Modified Total Deviation in allantools

I wrote a first rough (and very slow!) implementation of Modified Total Deviation mtotdev() for allantools.

mtotdev() combines the features of modified Allan deviation mdev() (being able to distinguish between white and flicker phase modulation) and Total deviation totdev() (better confidence intervals at large tau).

Here are some results. The Time Total Deviation ttotdev() follows trivially from this work also, since it is only a scaled version of mtotdev(). I used the "NBS14" 1000-point frequency dataset and compared my results against Stable32 and those in NIST SP 1065 (Table 31, page 108).

mtotdev_comparison_AW2016-03-24

ttotdev_comparison_AW2016-03-24

The figures show mtotdev() and ttotdev() from Stable32 runs and allantools. I've also added mdev() and tdev() traces to compare against. At first sight this looks strange, but mtotdev() is a biased estimator, and Stable32 applies a bias correction which explains the results.

Somewhat surprisingly Stable32 applies a bias-correction only when run in the "all-tau" mode. These numbers agree with those from the NIST SP 1065 table. For this dataset Stable32 is undecided on what power-law the dataset follows at large tau, which results in deviations that jump up and down (because a different bias-correction is applied at different tau, red datapoints).
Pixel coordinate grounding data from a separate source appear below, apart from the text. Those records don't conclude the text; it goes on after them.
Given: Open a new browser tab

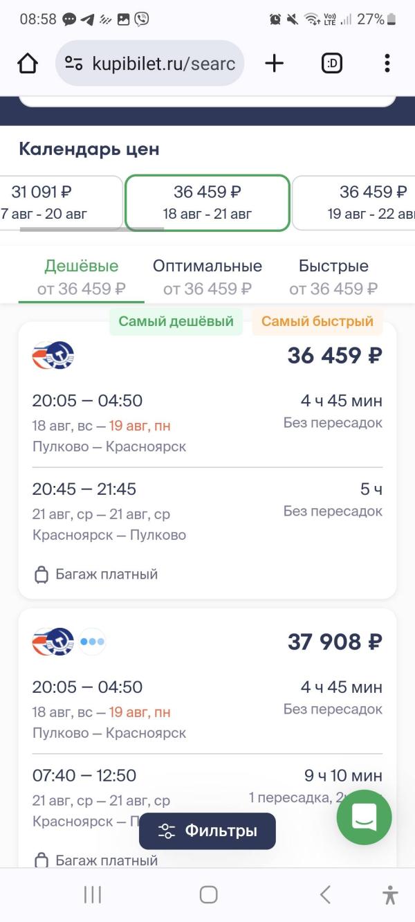Looking at the screenshot, I should click(x=275, y=64).
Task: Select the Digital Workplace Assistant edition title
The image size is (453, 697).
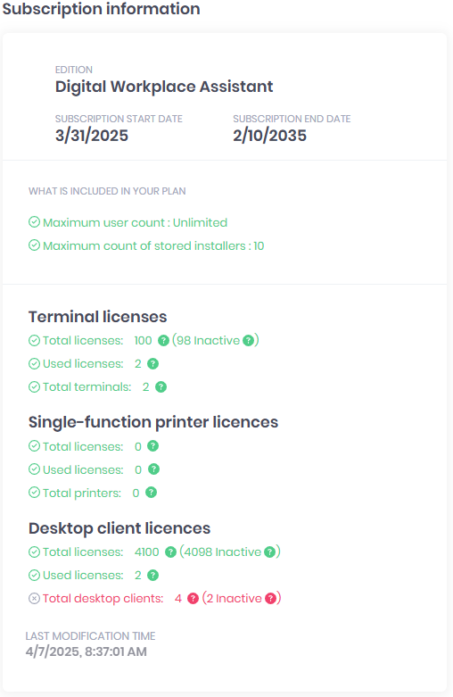Action: click(x=164, y=87)
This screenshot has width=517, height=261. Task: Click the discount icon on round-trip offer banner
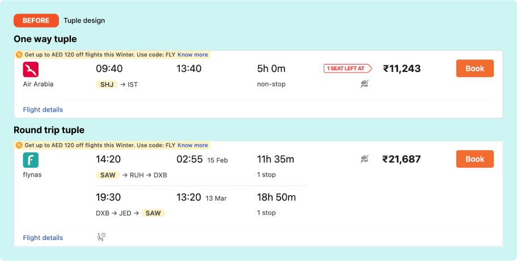pyautogui.click(x=19, y=146)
When Stable32 is run in "octave-tau" or "decade-tau" mode no bias correction is applied. These numbers agree with the ones from allantools.mtotdev().

mtotdev_bias_AW2016-03-24

This figure shows the ratio of variances between allantools.mtotdev() (no bias correction) and a Stable32 all-tau run (bias correction applied). The lines correspond to the bias-correction values for different noise processes.

There also seems to be a misprint in NIST SP 1065 equation (28) page 26, where it says ttotdev() is scaled by tau-cubed (when tau-squared is correct). Who reads these things anyway - not many it seems 😉